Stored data
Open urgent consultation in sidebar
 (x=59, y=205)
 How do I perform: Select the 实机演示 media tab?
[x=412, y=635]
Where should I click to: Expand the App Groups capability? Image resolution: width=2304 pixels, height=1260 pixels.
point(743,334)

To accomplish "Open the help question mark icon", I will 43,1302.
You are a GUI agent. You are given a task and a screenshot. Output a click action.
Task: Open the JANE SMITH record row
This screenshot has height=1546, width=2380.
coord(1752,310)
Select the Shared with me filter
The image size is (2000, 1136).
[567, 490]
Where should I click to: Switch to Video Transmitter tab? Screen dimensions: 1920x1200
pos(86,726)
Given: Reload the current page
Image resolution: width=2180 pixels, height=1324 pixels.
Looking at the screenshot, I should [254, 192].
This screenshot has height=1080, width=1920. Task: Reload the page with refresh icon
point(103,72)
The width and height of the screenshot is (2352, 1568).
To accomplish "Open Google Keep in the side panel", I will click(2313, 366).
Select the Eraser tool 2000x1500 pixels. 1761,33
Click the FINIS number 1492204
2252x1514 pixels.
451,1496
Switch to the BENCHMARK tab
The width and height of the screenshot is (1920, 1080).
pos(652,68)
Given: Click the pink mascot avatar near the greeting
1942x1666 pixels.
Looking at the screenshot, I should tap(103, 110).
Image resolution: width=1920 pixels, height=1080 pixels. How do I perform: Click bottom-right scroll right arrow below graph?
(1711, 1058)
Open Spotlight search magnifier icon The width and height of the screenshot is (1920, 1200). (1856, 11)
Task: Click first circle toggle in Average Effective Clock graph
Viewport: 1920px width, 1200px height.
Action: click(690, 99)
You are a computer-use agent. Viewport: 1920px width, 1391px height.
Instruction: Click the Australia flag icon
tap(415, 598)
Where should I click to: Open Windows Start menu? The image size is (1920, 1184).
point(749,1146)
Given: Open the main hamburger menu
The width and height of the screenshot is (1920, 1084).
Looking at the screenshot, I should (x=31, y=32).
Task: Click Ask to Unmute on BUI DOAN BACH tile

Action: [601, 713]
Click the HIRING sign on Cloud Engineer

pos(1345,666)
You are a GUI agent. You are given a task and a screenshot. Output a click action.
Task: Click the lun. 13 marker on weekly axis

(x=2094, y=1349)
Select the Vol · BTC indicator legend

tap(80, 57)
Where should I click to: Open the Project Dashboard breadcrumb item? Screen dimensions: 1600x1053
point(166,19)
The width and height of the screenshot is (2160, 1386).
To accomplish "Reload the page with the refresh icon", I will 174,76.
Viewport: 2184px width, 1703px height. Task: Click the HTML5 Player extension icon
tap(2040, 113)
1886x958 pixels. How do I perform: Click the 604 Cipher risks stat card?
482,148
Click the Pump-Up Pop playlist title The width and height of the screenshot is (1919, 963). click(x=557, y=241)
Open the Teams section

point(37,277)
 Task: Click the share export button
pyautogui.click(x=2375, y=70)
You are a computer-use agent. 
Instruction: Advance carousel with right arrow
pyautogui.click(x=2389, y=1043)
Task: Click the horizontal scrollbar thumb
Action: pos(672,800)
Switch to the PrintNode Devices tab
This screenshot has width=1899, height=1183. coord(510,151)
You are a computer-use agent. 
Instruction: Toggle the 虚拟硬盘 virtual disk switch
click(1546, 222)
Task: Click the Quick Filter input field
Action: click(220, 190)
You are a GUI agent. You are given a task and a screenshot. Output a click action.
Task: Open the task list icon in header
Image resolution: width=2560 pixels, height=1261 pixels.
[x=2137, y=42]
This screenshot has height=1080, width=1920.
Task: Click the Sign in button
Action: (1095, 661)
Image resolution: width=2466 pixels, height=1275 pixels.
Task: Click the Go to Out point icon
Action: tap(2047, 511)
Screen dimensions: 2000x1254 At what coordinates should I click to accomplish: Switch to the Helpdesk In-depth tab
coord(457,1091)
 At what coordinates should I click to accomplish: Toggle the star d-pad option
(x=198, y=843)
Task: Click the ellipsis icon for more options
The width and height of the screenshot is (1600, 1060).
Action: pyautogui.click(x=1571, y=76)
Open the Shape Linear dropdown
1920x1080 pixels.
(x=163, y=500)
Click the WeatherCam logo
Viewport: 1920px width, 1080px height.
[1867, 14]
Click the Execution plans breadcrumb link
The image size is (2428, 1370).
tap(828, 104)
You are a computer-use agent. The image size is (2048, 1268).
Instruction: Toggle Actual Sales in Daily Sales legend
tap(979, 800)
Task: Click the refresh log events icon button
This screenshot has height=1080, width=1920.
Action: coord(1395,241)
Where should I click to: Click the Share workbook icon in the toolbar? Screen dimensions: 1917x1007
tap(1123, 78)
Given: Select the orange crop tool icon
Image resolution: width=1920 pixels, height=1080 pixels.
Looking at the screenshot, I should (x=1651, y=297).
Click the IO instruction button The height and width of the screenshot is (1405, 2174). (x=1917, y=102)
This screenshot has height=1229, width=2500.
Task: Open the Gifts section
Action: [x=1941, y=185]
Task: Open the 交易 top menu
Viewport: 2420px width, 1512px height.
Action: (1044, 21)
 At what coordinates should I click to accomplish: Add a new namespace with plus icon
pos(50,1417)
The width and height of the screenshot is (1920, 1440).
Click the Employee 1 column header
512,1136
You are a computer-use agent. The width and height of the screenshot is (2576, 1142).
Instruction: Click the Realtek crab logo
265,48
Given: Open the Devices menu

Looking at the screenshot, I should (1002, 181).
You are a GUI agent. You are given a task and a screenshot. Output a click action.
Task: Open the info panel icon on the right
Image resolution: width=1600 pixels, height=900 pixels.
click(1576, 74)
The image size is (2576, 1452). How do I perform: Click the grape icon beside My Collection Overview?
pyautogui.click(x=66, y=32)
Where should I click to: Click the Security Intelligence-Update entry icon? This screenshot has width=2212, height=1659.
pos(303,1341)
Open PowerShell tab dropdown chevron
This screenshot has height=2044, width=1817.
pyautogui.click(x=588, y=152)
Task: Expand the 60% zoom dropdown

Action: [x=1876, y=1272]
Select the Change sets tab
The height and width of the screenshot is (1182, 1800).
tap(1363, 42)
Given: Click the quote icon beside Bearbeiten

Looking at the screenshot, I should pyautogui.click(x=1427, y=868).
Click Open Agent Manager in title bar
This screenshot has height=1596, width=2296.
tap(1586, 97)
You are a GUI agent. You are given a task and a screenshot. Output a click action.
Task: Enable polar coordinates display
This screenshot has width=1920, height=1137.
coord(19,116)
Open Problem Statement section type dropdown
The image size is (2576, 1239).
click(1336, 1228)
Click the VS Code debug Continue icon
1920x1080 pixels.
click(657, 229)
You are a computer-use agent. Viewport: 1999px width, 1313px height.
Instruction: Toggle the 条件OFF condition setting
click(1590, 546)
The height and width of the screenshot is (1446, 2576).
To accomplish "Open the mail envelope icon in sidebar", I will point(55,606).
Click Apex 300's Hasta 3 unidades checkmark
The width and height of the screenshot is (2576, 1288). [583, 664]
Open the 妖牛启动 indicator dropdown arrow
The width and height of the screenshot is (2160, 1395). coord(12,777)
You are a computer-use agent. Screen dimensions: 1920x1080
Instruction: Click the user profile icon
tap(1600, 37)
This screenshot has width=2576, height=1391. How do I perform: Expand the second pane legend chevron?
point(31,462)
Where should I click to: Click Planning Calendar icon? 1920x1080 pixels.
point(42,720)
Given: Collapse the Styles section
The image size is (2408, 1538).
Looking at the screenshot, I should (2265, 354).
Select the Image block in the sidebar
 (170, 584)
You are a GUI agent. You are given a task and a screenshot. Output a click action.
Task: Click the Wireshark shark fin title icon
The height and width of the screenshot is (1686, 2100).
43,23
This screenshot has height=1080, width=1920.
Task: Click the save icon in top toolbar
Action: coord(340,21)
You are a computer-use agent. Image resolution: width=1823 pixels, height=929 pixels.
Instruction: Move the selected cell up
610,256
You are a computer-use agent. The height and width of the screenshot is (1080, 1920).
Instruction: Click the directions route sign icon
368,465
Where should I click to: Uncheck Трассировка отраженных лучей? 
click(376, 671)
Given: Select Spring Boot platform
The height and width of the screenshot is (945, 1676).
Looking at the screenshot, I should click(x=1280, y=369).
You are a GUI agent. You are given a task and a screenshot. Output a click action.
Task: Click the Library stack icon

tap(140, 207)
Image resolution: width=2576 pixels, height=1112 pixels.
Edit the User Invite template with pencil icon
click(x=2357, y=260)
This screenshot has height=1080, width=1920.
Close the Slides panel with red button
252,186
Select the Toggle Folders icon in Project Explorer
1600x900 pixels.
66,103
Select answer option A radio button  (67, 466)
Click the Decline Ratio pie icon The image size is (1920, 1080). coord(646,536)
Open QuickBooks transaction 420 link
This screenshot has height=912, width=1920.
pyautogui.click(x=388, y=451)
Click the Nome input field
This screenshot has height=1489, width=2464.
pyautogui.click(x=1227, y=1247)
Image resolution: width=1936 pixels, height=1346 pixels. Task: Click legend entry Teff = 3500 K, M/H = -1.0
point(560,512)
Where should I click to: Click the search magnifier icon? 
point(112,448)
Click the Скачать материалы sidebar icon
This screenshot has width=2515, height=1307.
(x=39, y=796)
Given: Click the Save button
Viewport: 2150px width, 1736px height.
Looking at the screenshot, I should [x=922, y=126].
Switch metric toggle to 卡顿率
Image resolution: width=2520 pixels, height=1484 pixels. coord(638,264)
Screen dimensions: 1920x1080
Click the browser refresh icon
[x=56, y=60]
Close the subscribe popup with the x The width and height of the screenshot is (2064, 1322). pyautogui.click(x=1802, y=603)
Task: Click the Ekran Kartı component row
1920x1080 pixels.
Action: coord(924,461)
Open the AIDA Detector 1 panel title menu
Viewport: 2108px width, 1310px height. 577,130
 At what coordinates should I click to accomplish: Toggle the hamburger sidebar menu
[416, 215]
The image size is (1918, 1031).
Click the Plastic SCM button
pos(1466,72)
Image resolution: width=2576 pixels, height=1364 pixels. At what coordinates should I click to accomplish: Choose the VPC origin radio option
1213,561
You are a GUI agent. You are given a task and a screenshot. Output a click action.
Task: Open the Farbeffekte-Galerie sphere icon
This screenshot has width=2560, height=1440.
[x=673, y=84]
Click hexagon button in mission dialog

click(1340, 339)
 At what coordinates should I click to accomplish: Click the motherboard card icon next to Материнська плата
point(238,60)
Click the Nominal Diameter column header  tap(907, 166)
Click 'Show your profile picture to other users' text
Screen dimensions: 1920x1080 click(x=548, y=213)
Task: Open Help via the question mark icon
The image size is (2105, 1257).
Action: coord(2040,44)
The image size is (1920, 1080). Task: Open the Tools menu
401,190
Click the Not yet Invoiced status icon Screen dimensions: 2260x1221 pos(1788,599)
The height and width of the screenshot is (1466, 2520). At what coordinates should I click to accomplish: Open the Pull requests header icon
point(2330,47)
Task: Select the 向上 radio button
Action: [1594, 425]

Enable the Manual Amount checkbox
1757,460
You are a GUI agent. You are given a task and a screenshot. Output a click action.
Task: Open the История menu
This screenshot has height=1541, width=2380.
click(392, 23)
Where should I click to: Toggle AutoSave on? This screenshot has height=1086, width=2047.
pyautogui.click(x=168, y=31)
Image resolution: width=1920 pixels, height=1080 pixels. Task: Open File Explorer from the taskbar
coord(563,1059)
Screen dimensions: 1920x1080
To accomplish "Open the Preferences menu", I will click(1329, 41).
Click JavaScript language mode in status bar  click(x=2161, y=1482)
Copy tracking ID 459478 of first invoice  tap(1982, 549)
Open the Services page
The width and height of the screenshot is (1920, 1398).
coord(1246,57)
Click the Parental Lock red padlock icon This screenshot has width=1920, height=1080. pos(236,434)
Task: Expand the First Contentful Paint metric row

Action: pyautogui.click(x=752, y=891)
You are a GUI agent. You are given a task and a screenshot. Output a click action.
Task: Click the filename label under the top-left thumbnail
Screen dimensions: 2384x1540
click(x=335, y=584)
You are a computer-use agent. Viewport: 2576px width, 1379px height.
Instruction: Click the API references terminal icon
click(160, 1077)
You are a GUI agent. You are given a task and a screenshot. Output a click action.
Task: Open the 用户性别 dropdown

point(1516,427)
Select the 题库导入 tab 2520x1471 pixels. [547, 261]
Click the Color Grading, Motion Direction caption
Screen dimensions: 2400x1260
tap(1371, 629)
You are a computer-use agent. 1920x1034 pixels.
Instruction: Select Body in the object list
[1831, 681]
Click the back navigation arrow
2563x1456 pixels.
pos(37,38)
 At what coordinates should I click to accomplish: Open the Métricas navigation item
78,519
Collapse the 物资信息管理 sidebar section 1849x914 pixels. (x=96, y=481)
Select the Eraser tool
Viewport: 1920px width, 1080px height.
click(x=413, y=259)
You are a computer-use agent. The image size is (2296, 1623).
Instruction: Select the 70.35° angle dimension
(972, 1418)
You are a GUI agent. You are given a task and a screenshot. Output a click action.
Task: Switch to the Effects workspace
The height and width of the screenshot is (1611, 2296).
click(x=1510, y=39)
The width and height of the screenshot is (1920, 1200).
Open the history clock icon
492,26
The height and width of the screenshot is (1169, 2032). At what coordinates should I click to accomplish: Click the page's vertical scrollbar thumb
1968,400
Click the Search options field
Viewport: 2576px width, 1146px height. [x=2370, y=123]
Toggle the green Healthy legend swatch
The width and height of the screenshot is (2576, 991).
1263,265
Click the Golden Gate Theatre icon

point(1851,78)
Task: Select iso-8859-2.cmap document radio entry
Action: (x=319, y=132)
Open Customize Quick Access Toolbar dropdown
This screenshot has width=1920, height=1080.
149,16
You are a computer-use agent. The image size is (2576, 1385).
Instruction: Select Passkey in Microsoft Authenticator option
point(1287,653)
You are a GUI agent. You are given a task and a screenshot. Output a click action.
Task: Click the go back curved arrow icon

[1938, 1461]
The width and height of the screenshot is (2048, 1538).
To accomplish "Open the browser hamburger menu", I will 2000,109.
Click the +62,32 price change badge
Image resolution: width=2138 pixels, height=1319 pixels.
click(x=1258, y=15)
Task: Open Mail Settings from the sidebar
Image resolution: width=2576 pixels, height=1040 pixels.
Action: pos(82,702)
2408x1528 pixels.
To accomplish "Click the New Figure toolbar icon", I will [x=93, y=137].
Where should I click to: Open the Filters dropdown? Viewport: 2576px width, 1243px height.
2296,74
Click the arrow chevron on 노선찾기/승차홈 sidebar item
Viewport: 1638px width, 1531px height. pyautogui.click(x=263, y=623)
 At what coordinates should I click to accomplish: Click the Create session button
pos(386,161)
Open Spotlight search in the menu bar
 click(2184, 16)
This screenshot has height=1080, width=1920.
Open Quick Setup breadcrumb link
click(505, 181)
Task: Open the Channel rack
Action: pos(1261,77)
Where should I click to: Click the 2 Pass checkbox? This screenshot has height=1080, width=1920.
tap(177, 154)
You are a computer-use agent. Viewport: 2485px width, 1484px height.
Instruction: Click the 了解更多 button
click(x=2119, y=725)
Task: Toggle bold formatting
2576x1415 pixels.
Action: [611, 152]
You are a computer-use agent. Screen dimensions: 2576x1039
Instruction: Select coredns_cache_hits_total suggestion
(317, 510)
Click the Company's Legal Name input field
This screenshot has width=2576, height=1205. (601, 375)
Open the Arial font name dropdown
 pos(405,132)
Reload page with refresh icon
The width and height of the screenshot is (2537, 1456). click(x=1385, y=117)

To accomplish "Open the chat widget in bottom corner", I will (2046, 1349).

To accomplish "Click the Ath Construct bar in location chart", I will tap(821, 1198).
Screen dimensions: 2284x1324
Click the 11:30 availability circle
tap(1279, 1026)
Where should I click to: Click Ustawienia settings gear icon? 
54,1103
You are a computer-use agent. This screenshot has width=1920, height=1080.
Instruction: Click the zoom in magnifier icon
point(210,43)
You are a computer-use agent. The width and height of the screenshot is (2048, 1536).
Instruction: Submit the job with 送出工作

- Requirement
A reply should hold exactly the lines from the one containing "Create session button" through the end of the data above, nothing more.

- Output of the exercise
 At what coordinates should I click to accomplish: Click the Create session button
pos(386,161)
Open Spotlight search in the menu bar
 click(2184, 16)
This screenshot has height=1080, width=1920.
Open Quick Setup breadcrumb link
click(505, 181)
Task: Open the Channel rack
Action: pos(1261,77)
Where should I click to: Click the 2 Pass checkbox? This screenshot has height=1080, width=1920.
tap(177, 154)
You are a computer-use agent. Viewport: 2485px width, 1484px height.
Instruction: Click the 了解更多 button
click(x=2119, y=725)
Task: Toggle bold formatting
2576x1415 pixels.
Action: [611, 152]
You are a computer-use agent. Screen dimensions: 2576x1039
Instruction: Select coredns_cache_hits_total suggestion
(317, 510)
Click the Company's Legal Name input field
This screenshot has width=2576, height=1205. (601, 375)
Open the Arial font name dropdown
 pos(405,132)
Reload page with refresh icon
The width and height of the screenshot is (2537, 1456). click(x=1385, y=117)

To accomplish "Open the chat widget in bottom corner", I will (2046, 1349).

To accomplish "Click the Ath Construct bar in location chart", I will tap(821, 1198).
Screen dimensions: 2284x1324
Click the 11:30 availability circle
tap(1279, 1026)
Where should I click to: Click Ustawienia settings gear icon? 
54,1103
You are a computer-use agent. This screenshot has width=1920, height=1080.
Instruction: Click the zoom in magnifier icon
point(210,43)
You are a computer-use agent. The width and height of the screenshot is (2048, 1536).
Instruction: Submit the job with 送出工作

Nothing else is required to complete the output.